Revenue Sharing Formula, page 5
| 2. | Please clarify that Gross Receipts is net of certain expenses and fees, such as distributer fees. |
In response to this comment, the Company has revised its disclosure. See page 5 of Amendment No. 1.
| U.S. Securities and Exchange Commission |
Attn: Kathleen Krebs, Special Counsel |
September 29, 2020 |
Page 2 of 2 |
The Games, The Developer and The Shares
Illustrative Revenue Sharing and Dividend Example, page 41
| 3. | Please explain how the second table illustrates how the dividends per holder of FGS – DE would be reduced if only a portion of the funds raised from this offering are provided to Digital Eclipse. In this regard, revise the funding assumptions used for this table to yield a different amount of dividends per share for the tables presented. Also revise the illustrative example on page 7 to make any corresponding changes. |
In response to this comment, the Company has revised its disclosure. See pages 7 and 42 of Amendment No. 1.
Potential Cumulative Dividends, page 43
| 4. | Please revise to disclose the total number of shares of FGS - DE assumed to be outstanding for purposes of the chart. Also, revise to present scenarios where the amount of proceeds raised in the offering is less than the funds contributed to Digital Eclipse for Licensed Game(s) under the License Agreement. In addition, provide an indication that Fig’s Revenue Share will terminate on the fifth anniversary of Fig receiving three times the amount of Fig Funds provided to Digital Eclipse. |
In response to this comment, the Company has revised its disclosure. See page 44 of Amendment No. 1.
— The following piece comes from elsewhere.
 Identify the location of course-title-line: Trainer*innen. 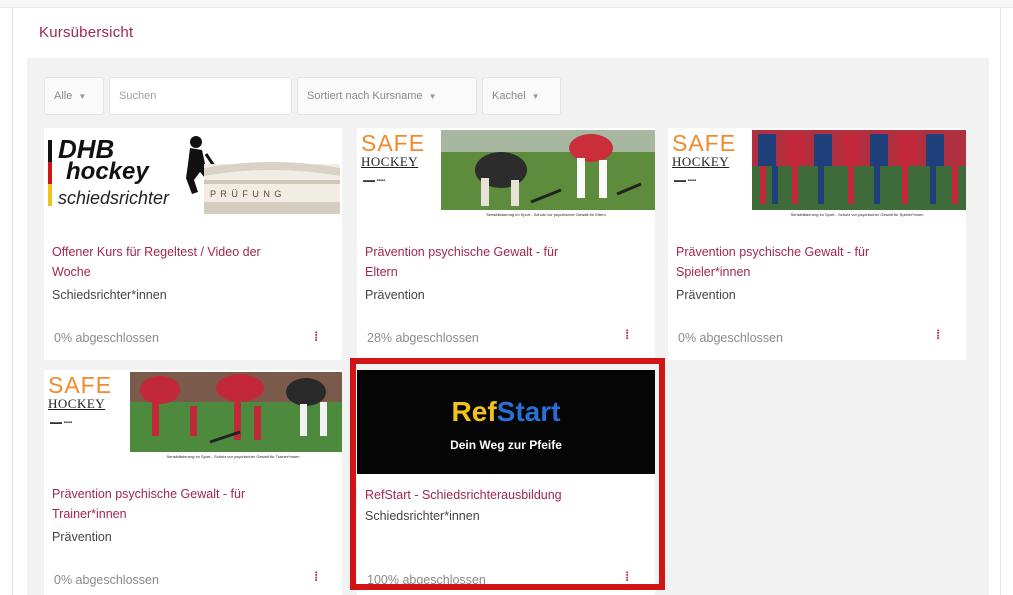
(90, 514).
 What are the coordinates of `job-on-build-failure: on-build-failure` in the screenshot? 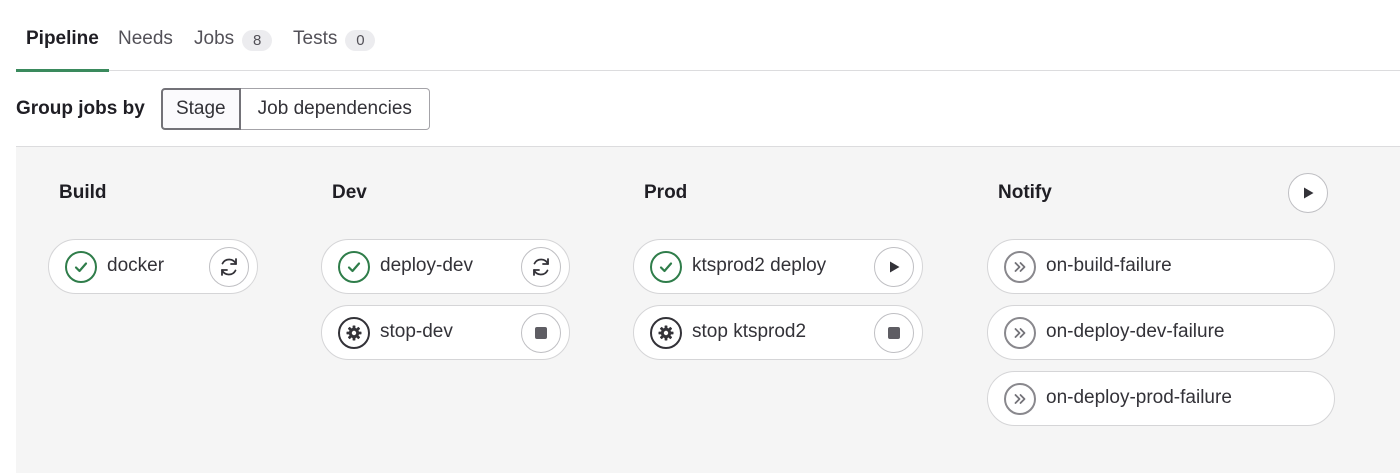 It's located at (1161, 266).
Compensation of Directors and Executive Officers, page 52
| 5. | We note that the Loose Tooth Industries, Inc. allocated stock-based compensation expense to the company for the years ended September 30, 2019 and 2018. Please revise the summary compensation table to disclose the amount that each of your officers and directors received in fiscal year 2019. Also, briefly describe the compensation to be made by OpenDeal Inc. to the executive officers and directors for their work at the company. |
In response to this comment, the Company has revised its disclosure. See page 52 of Amendment No. 1.
General
| 6. | You disclose on page 44 that “[i]n the event Fig does not contribute all of the Fig Funds to the Developer for Licensed Games, any Fig Funds not otherwise used for pre-disclosed fees related to the offering will be returned to holders of FGS – DE on a pro-rata basis at the time of the cancellation of the FGS – DE.” Please revise to highlight this aspect of the offering and the FGS – DE securities throughout the offering circular, including on the offering circular cover page, Summary and Plan of Distribution. Discuss whether the offering proceeds will be held in an escrow or trust account pending the contribution of funds to Digital Eclipse, what fees will be withheld, whether interest will be paid upon return of the funds and how long the company may hold the proceeds before returning them to FGS – DE shareholders. |
In response to this comment, the Company has revised its disclosure. See the prospectus cover page and pages 24 and 45 of Amendment No. 1.
We thank the Staff for its consideration of the foregoing. If you have any questions, please do not hesitate to contact me on 917-882-2727 (mobile) or at my email address, rbaumann@egsllp.com.
| Sincerely, |
| |
| /s/ Richard Baumann |
| Richard Baumann |
cc: Chuck Pettid, President and Director, Fig Publishing, Inc.